Few people talk about the Armenian Genocide, one of the 20th century’s greatest atrocities and one that to this day is not acknowledged as such by several national governments. Fewer still talk about—or even know of—the calculated revenge plot enacted in secret against the responsible officials. 2015 marks the 100 years since the Armenian Genocide.
In Operation Nemesis: The Assassination Plot That Avenged the Armenian Genocide, Eric Bogosian crafts a masterful account of the conspiracy of assassins that hunted down and killed the perpetrators of the massacre.
In 1921 in the middle of a crowded Berlin street, Turkish national Talat Pasha was shot dead by an Armenian student Soghomon Tehlirian. The shooter was swiftly arrested and his case went to trial.
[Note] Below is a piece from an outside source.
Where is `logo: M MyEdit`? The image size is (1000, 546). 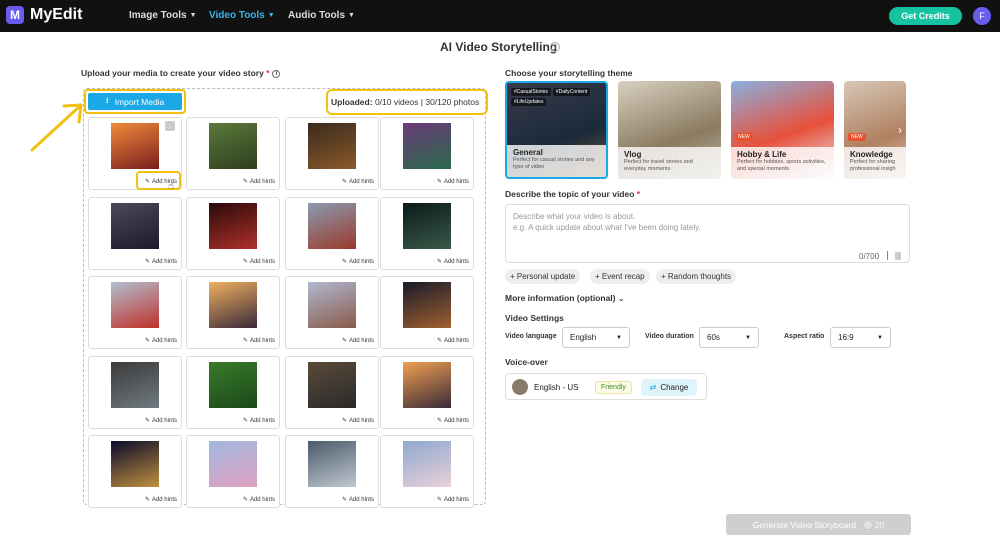 logo: M MyEdit is located at coordinates (44, 15).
Despite his obvious guilt, the student was acquitted—his impassioned defense claimed he was overwhelmed with rage at the sight of the man who had participated in the murder of his family. But as Bogosian details in the book, Tehlirian was not just in the right place at the right time. He didn’t witness the deaths of his family. And he wasn’t even a student. He played the first part in a meticulously plot, orchestrated by a small group of self-appointed patriots to avenge the nearly one million victims of the Armenian Genocide. Over the next several years, the vigilante group tracked down and assassinated at least ten more former Turkish leaders.
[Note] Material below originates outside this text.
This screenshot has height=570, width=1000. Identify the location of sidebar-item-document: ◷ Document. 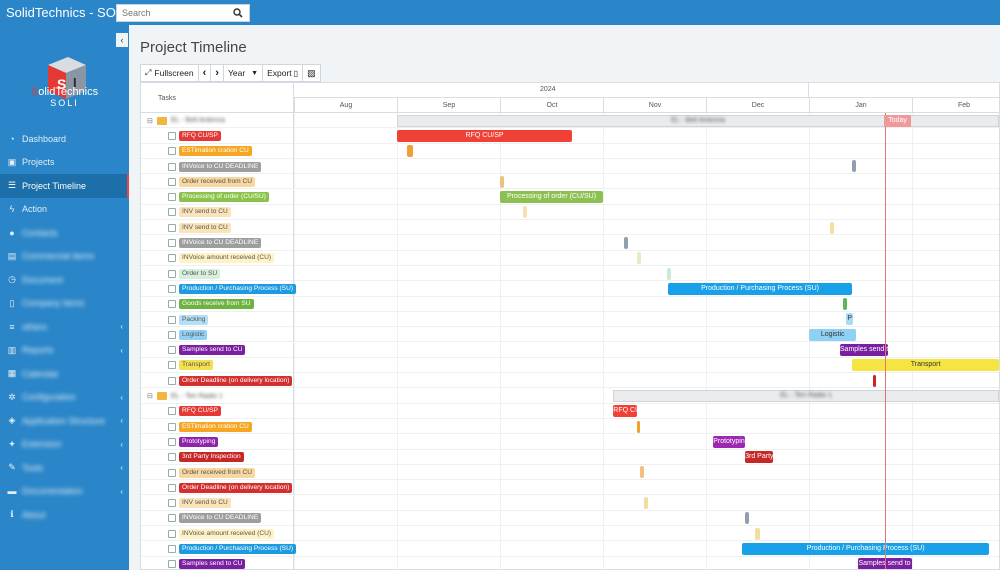
(64, 280).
Actor, novelist, and playwright Eric Bogosian uses his considerable storytelling gifts to create a narrative of Operation Nemesis, set against an illuminating history of Ottoman and Armenian conflict, as well as a chilling examination of the genocide itself. Bogosian was brought up on the importance of his Armenian heritage. Every Armenian he knew had lost family in the massacre and his grandfather told him from the tender age of four, “If you ever meet a Turk, kill him.” When he later began investigating his heritage in earnest, Bogosian found scattered accounts of a cadre of assassins and a covert plan named for the Greek goddess of retribution.
Bogosian casts fresh light on one of the greatest crimes of the twentieth century and one of history’s most remarkable acts of retribution.